__DATA RECORDS__
┏━━
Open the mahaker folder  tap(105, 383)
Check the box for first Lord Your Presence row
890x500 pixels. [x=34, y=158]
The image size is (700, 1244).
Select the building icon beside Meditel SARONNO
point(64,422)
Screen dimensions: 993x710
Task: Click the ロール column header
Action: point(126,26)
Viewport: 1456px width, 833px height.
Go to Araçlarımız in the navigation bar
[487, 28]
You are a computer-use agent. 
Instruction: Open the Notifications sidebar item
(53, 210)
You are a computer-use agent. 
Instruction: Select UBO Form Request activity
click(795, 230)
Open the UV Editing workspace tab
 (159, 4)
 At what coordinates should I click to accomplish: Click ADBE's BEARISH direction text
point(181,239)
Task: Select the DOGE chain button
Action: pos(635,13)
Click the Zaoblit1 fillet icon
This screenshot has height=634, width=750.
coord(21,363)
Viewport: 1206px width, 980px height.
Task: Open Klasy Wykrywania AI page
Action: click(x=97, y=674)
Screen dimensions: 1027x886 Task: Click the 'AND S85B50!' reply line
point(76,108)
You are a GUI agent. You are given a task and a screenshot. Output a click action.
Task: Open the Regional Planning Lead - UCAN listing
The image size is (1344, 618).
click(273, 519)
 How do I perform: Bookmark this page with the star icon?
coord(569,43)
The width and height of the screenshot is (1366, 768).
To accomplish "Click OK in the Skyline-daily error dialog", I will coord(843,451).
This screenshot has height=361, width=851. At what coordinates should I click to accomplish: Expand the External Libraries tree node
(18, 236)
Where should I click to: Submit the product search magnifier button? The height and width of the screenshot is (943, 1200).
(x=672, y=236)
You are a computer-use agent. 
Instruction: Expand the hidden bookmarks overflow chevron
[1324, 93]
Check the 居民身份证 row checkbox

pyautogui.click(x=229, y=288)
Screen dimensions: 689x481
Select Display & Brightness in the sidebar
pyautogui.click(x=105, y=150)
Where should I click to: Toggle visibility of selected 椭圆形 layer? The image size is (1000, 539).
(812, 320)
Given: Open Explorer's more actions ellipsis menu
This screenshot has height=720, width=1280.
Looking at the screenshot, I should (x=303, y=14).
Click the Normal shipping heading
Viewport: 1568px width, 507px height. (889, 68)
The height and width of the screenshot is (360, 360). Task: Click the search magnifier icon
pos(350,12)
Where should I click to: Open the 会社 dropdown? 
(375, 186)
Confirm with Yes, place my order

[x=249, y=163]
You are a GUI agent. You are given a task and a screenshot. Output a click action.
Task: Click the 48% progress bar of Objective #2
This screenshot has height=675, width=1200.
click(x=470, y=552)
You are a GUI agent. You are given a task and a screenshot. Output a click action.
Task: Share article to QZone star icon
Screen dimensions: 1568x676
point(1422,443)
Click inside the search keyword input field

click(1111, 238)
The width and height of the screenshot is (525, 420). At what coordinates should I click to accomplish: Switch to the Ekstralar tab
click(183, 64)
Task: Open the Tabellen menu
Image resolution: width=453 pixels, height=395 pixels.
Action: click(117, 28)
┗━━
__EXERCISE DIRECTIONS__
Each line of the data must be written out exactly as it appears.

__SOLUTION TO THIS TASK__
Open the mahaker folder  tap(105, 383)
Check the box for first Lord Your Presence row
890x500 pixels. [x=34, y=158]
The image size is (700, 1244).
Select the building icon beside Meditel SARONNO
point(64,422)
Screen dimensions: 993x710
Task: Click the ロール column header
Action: point(126,26)
Viewport: 1456px width, 833px height.
Go to Araçlarımız in the navigation bar
[487, 28]
You are a computer-use agent. 
Instruction: Open the Notifications sidebar item
(53, 210)
You are a computer-use agent. 
Instruction: Select UBO Form Request activity
click(795, 230)
Open the UV Editing workspace tab
 (159, 4)
 At what coordinates should I click to accomplish: Click ADBE's BEARISH direction text
point(181,239)
Task: Select the DOGE chain button
Action: pos(635,13)
Click the Zaoblit1 fillet icon
This screenshot has height=634, width=750.
coord(21,363)
Viewport: 1206px width, 980px height.
Task: Open Klasy Wykrywania AI page
Action: click(x=97, y=674)
Screen dimensions: 1027x886 Task: Click the 'AND S85B50!' reply line
point(76,108)
You are a GUI agent. You are given a task and a screenshot. Output a click action.
Task: Open the Regional Planning Lead - UCAN listing
The image size is (1344, 618).
click(273, 519)
 How do I perform: Bookmark this page with the star icon?
coord(569,43)
The width and height of the screenshot is (1366, 768).
To accomplish "Click OK in the Skyline-daily error dialog", I will coord(843,451).
This screenshot has height=361, width=851. At what coordinates should I click to accomplish: Expand the External Libraries tree node
(18, 236)
Where should I click to: Submit the product search magnifier button? The height and width of the screenshot is (943, 1200).
(x=672, y=236)
You are a computer-use agent. 
Instruction: Expand the hidden bookmarks overflow chevron
[1324, 93]
Check the 居民身份证 row checkbox

pyautogui.click(x=229, y=288)
Screen dimensions: 689x481
Select Display & Brightness in the sidebar
pyautogui.click(x=105, y=150)
Where should I click to: Toggle visibility of selected 椭圆形 layer? The image size is (1000, 539).
(812, 320)
Given: Open Explorer's more actions ellipsis menu
This screenshot has height=720, width=1280.
Looking at the screenshot, I should (x=303, y=14).
Click the Normal shipping heading
Viewport: 1568px width, 507px height. (889, 68)
The height and width of the screenshot is (360, 360). Task: Click the search magnifier icon
pos(350,12)
Where should I click to: Open the 会社 dropdown? 
(375, 186)
Confirm with Yes, place my order

[x=249, y=163]
You are a GUI agent. You are given a task and a screenshot. Output a click action.
Task: Click the 48% progress bar of Objective #2
This screenshot has height=675, width=1200.
click(x=470, y=552)
You are a GUI agent. You are given a task and a screenshot. Output a click action.
Task: Share article to QZone star icon
Screen dimensions: 1568x676
point(1422,443)
Click inside the search keyword input field

click(1111, 238)
The width and height of the screenshot is (525, 420). At what coordinates should I click to accomplish: Switch to the Ekstralar tab
click(183, 64)
Task: Open the Tabellen menu
Image resolution: width=453 pixels, height=395 pixels.
Action: click(117, 28)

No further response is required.